■ PASSAGE FOURNI ■
Bien que le rapport Meadows ait au départ proposé plusieurs scénarios pour l’avenir de l’humanité, prenant en compte notamment les choix politiques et économiques que pourraient opérer les nations, une « date » est apparue comme marquant une transition : les facteurs cumulés de la fin des ressources facilement extractibles, de l’augmentation de la pollution et des dégâts opérés sur l’environnement impliqueraient l’arrêt du développement humain avant qu’un déclin s’engage inévitablement.
Aujourd’hui (mars 2014), c’est un nouveau rapport, en partie financé par la NASA, qui vient confirmer ces sombres prédictions (références en bas de page).
D’aucuns rétorqueront que le pire n’est jamais sûr ou que l’évolution des systèmes complexes est difficile à anticiper. Mais, d’une part, l’imprédictibilité des phénomènes ne signifie en rien que ceux-ci ne soient pas strictement déterminés, potentiellement à notre désavantage, et il existe par ailleurs un faisceau convergent de modèles fiables, d’analyses et de mesures (celles-ci chaque jour plus précises) qui attestent de ce déterminisme évolutif qui nous dépasse et sur lequel nous n’avons que l’illusion de pouvoir exercer une influence :
– Les principes physiques de la thermodynamique, qui impliquent de façon totalement vérifiable que le développement humain ne peut être éternel et que la protection de l’environnement nous est impossible :
- Premier principe : rien apparaît à partir de rien, tout ce qui est consommé dans un système fini l’épuise.

■ VOS TÂCHES ■
1: D'après le passage sur le rapport Meadows, quel organisme a financé en partie le nouveau rapport ?
2: Recopiez sans rien changer le passage sur le rapport Meadows, de "Bien que le" à "bas de page).".
Le matériel qui suit n'a aucun lien avec le passage sur le rapport Meadows.

■ LISTE DES DONNÉES ■
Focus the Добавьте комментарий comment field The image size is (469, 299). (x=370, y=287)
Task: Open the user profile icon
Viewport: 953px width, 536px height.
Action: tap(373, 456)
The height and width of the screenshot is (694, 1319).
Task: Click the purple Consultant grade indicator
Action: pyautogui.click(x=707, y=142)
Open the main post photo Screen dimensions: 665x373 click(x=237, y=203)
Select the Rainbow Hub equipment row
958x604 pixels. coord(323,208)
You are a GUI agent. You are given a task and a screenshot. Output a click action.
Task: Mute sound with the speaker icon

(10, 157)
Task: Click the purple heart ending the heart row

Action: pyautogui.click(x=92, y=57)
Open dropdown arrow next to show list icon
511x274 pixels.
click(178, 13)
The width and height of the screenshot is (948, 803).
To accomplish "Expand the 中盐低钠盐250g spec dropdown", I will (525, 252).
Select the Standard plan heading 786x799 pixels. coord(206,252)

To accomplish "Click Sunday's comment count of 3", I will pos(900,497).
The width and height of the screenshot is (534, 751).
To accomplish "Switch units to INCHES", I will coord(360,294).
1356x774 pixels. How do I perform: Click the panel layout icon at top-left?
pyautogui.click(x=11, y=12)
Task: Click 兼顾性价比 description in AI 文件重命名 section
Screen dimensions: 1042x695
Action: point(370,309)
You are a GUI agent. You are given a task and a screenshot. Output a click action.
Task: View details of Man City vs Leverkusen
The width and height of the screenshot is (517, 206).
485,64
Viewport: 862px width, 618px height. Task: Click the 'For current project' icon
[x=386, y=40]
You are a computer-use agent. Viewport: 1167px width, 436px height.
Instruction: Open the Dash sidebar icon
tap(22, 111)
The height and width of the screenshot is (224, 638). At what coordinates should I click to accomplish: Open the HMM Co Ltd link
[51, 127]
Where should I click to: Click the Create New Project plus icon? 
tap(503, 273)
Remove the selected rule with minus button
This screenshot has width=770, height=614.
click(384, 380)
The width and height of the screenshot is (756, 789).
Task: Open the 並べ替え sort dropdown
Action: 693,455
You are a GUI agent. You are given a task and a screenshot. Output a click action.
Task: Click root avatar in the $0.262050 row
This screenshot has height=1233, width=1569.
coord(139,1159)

■ RÉPONSES FOURNIES ■
1: La NASA.

2:
Bien que le rapport Meadows ait au départ proposé plusieurs scénarios pour l’avenir de l’humanité, prenant en compte notamment les choix politiques et économiques que pourraient opérer les nations, une « date » est apparue comme marquant une transition : les facteurs cumulés de la fin des ressources facilement extractibles, de l’augmentation de la pollution et des dégâts opérés sur l’environnement impliqueraient l’arrêt du développement humain avant qu’un déclin s’engage inévitablement.
Aujourd’hui (mars 2014), c’est un nouveau rapport, en partie financé par la NASA, qui vient confirmer ces sombres prédictions (références en bas de page).